- Task details -
Every line of the listing that follows must be written out unchanged.

- Record set -
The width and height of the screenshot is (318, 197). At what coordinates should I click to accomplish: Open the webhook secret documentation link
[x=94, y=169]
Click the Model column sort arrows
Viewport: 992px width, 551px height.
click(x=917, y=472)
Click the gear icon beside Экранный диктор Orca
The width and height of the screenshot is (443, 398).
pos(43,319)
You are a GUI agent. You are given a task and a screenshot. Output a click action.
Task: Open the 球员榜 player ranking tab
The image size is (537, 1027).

- Answer to this problem -
The width and height of the screenshot is (318, 197). At what coordinates should I click to accomplish: Open the webhook secret documentation link
[x=94, y=169]
Click the Model column sort arrows
Viewport: 992px width, 551px height.
click(x=917, y=472)
Click the gear icon beside Экранный диктор Orca
The width and height of the screenshot is (443, 398).
pos(43,319)
You are a GUI agent. You are given a task and a screenshot. Output a click action.
Task: Open the 球员榜 player ranking tab
The image size is (537, 1027).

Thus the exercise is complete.